> [Provided data]
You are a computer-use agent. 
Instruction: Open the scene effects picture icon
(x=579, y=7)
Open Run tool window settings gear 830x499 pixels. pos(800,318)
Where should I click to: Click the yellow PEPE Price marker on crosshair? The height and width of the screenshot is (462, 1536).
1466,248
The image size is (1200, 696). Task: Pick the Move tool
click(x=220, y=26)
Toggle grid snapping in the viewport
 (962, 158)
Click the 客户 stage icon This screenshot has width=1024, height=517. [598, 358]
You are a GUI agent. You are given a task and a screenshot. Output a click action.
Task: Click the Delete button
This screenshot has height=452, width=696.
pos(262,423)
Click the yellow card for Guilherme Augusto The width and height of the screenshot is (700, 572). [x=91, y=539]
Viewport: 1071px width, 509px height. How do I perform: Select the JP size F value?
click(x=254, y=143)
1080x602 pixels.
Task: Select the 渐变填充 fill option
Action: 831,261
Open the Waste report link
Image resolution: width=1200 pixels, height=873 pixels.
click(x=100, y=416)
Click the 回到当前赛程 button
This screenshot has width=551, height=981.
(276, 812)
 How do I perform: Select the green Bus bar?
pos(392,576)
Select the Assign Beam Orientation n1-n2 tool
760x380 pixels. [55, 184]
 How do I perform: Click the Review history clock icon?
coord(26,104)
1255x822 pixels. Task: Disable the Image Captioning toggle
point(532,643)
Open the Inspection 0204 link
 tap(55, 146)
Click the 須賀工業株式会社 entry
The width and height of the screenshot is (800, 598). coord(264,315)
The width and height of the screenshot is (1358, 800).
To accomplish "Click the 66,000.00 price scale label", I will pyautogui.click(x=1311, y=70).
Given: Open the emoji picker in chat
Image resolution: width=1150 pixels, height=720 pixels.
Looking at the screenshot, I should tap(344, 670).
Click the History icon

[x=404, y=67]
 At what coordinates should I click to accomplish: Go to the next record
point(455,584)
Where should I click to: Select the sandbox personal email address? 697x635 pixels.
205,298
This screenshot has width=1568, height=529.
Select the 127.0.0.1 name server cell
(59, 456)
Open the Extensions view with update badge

> [Exercise aim] Reproduce the entries above in full, exactly as they read.

> [Output]
You are a computer-use agent. 
Instruction: Open the scene effects picture icon
(x=579, y=7)
Open Run tool window settings gear 830x499 pixels. pos(800,318)
Where should I click to: Click the yellow PEPE Price marker on crosshair? The height and width of the screenshot is (462, 1536).
1466,248
The image size is (1200, 696). Task: Pick the Move tool
click(x=220, y=26)
Toggle grid snapping in the viewport
 (962, 158)
Click the 客户 stage icon This screenshot has width=1024, height=517. [598, 358]
You are a GUI agent. You are given a task and a screenshot. Output a click action.
Task: Click the Delete button
This screenshot has height=452, width=696.
pos(262,423)
Click the yellow card for Guilherme Augusto The width and height of the screenshot is (700, 572). [x=91, y=539]
Viewport: 1071px width, 509px height. How do I perform: Select the JP size F value?
click(x=254, y=143)
1080x602 pixels.
Task: Select the 渐变填充 fill option
Action: 831,261
Open the Waste report link
Image resolution: width=1200 pixels, height=873 pixels.
click(x=100, y=416)
Click the 回到当前赛程 button
This screenshot has width=551, height=981.
(276, 812)
 How do I perform: Select the green Bus bar?
pos(392,576)
Select the Assign Beam Orientation n1-n2 tool
760x380 pixels. [55, 184]
 How do I perform: Click the Review history clock icon?
coord(26,104)
1255x822 pixels. Task: Disable the Image Captioning toggle
point(532,643)
Open the Inspection 0204 link
 tap(55, 146)
Click the 須賀工業株式会社 entry
The width and height of the screenshot is (800, 598). coord(264,315)
The width and height of the screenshot is (1358, 800).
To accomplish "Click the 66,000.00 price scale label", I will pyautogui.click(x=1311, y=70).
Given: Open the emoji picker in chat
Image resolution: width=1150 pixels, height=720 pixels.
Looking at the screenshot, I should tap(344, 670).
Click the History icon

[x=404, y=67]
 At what coordinates should I click to accomplish: Go to the next record
point(455,584)
Where should I click to: Select the sandbox personal email address? 697x635 pixels.
205,298
This screenshot has width=1568, height=529.
Select the 127.0.0.1 name server cell
(59, 456)
Open the Extensions view with update badge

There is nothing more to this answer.